What is needed -
Continue the post below about a Craigslist missed-connection ad for a former bookstore clerk, starting right after its last line.

++++ Text segment ++++

NTKOG #89: The kind of hopeless, anonymous romantic who meets a man at random and — after losing him in the crowd — throws a (metaphorical) message in a bottle to catch him again.
I am: in the habit of falling in love with half a dozen men a day.
I am not: so short of great lost loves that I need to dig them back up on the internet, it stands to reason.
The Scene: The Brookline Booksmith (aka: Brookline’s literary Disneyland), shortly after moving here. I had a moment with the clerk after purchasing a book from the bargain table and — thuTHUD, is the sound of TKOG falling in love. For months, I would get all dolled up before browsing the bsmith, in hopes of meeting him, but alas, I never saw him again.
Enter Craigslist Missed Connections. Because surely a dude who reads George Saunders can read a measly little personals ad, right? Attached, verbatim, is the ad I posted last Thursday:
Bookline Booksmith former employee with taste for postmodern lit – w4m – 23 (Brookline)
You: hulked-out Korean (I think) former Brookline Booksmith employee with badass tattoos and a taste for postmodern literature.
I: came in sometime in September. Fast-talking brunette with black plastic-rimmed Weezer glasses.
We: bonded over a mutual love for George Saunders when I bought a copy of “In Persuasion Nation” off the bargain table.
You: asked if I had read any Barthelme.
I: am reading “60 Stories” as we speak.
You: were my imaginary boyfriend until you stopped working there at some point within the past few months.
I: miss having a reason to put on make-up on Saturday mornings.
You: got any more great book recommendations?

++++ Extracted data ++++

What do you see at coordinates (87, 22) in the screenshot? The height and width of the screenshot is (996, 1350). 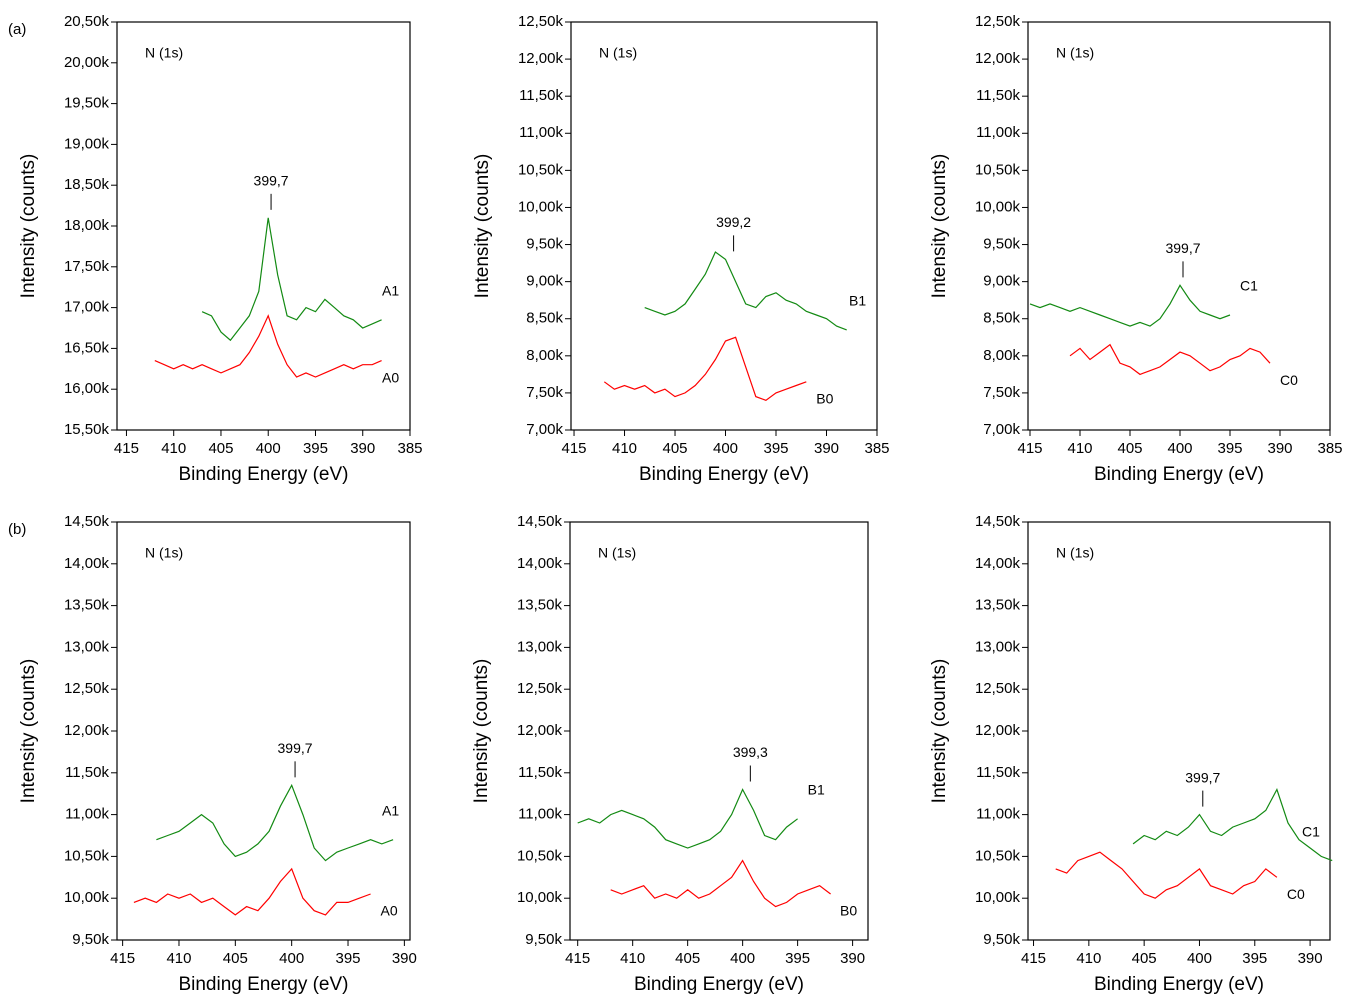 I see `y-tick-label: 20,50k` at bounding box center [87, 22].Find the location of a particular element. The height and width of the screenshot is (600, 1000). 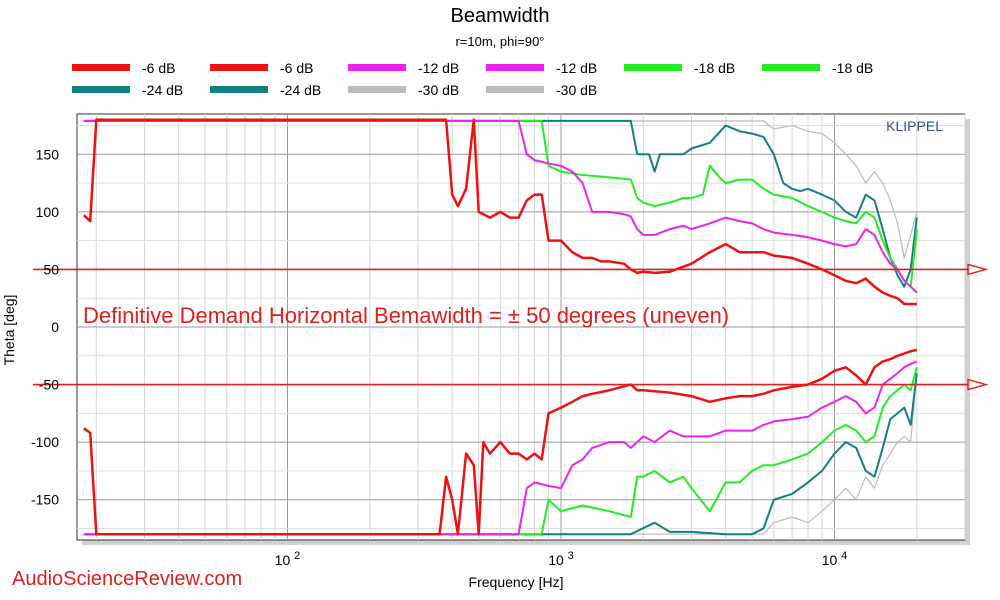

x-tick-labels: 10 2 10 3 10 4 is located at coordinates (562, 559).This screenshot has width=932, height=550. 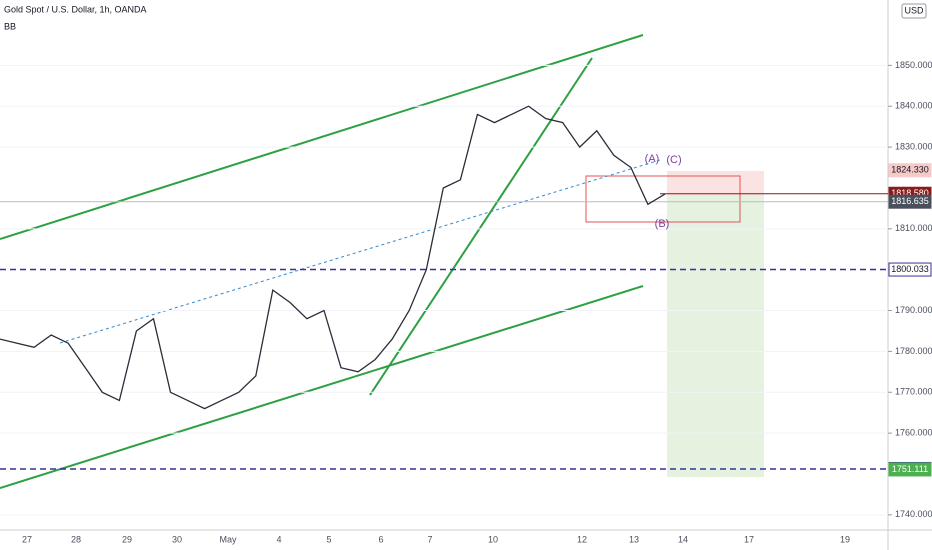 I want to click on x-tick-label: 12, so click(x=582, y=539).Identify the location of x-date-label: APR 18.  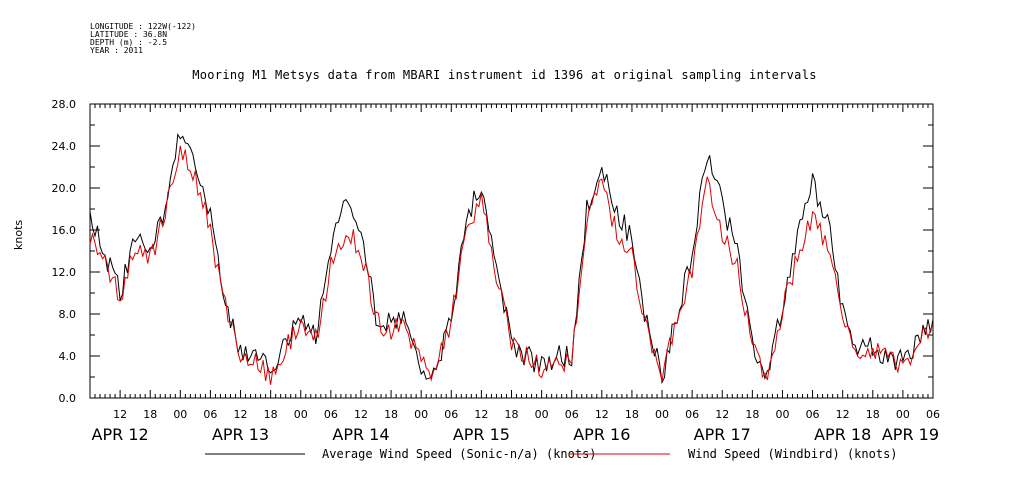
(842, 434).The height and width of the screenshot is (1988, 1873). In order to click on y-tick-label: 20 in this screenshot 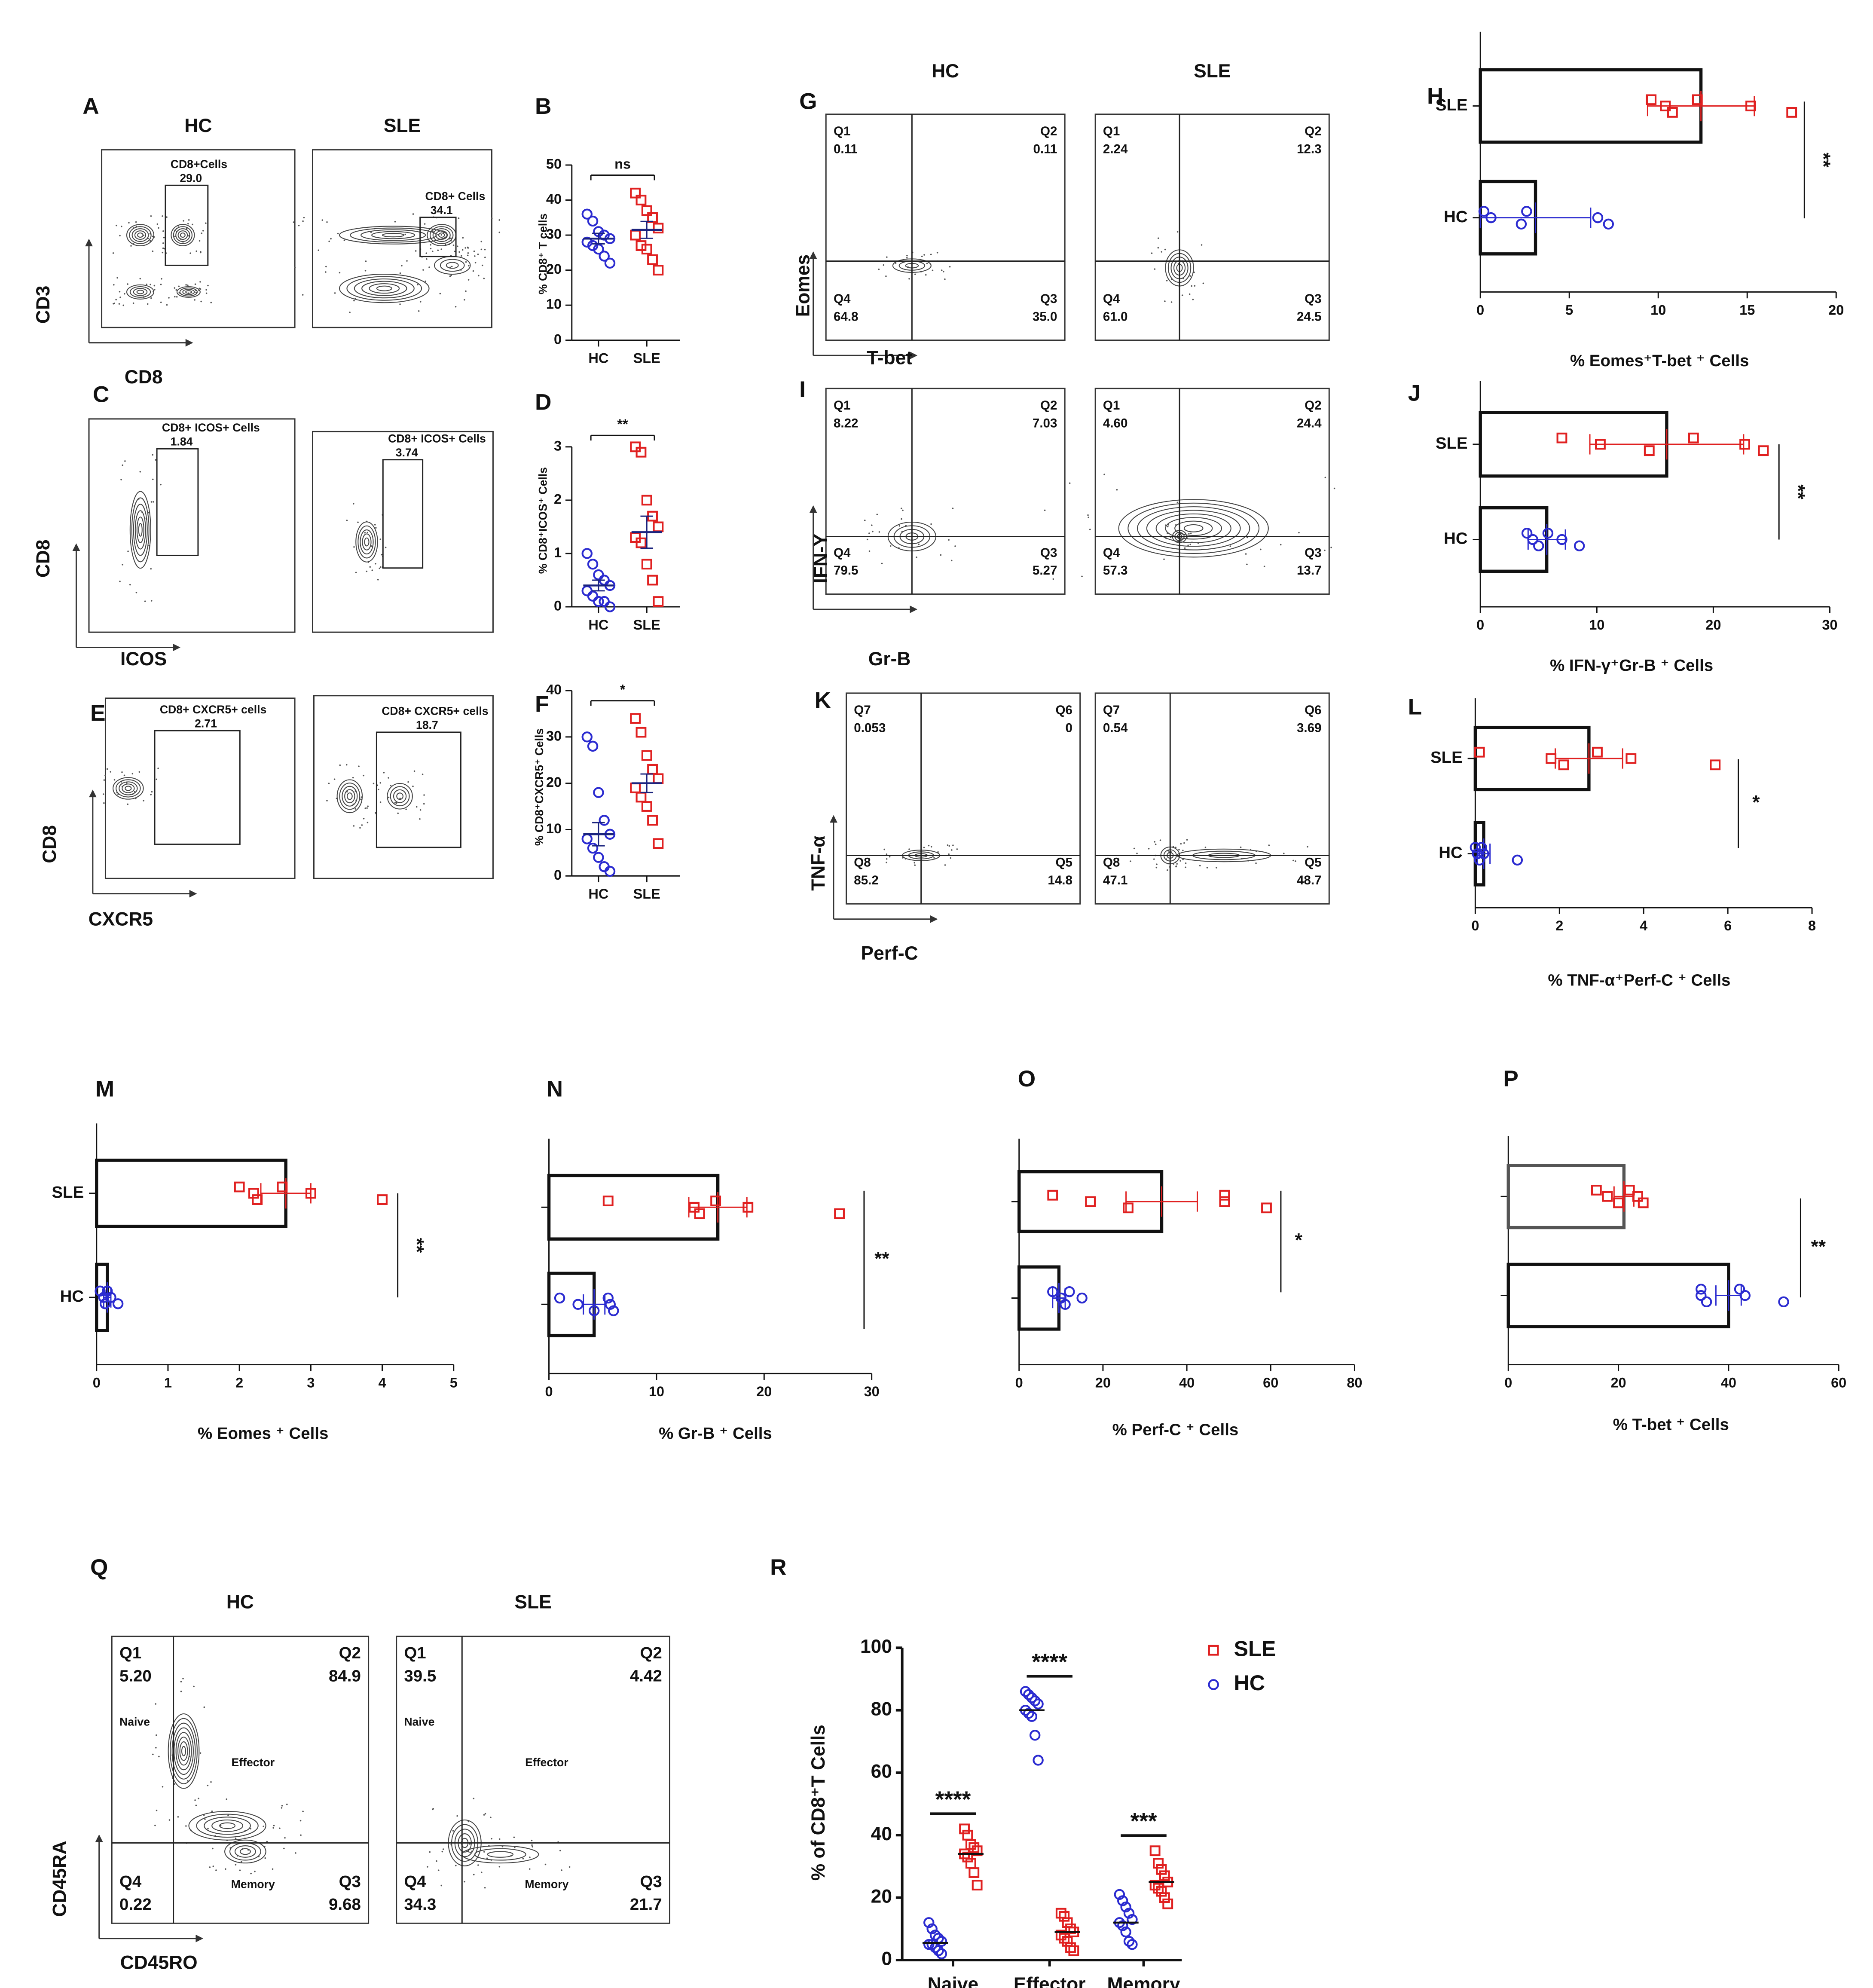, I will do `click(554, 782)`.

++++

Response to the exercise -
Looooove,
Your Former Imaginary Girlfriend (unbeknownst to you)
No word back yet; not even a book recommendation from a stranger. Oh well. That’s the thing about messages in bottles, I guess: sometimes they’re washed away forever, sometimes they’re found by someone else entirely. Almost never are they discovered by the person you intended.
The Verdict: I still totally support this one. In retrospect, I’m not sure why I was nervous about posting a Missed Connection in the first place — aside from the fact that when I see a guy I like, I tend to do something about it. But next time I miss my chance with someone, I would completely try this again, because what’s the worst that could happen?
Actually, the worst that could happen is that Booksmith Guy could email me back: ”You, TKOG, like so many other George Saunders-loving brunettes, have been driven to the brink of madness by my pomo literary tastes and badass tattoos. Based on your prose style, might I recommend The Da Vinci Code?”
Man. That would be horrible. Please don’t do that, Bookstore Guy! Otherwise, I’m down with Missed Connections.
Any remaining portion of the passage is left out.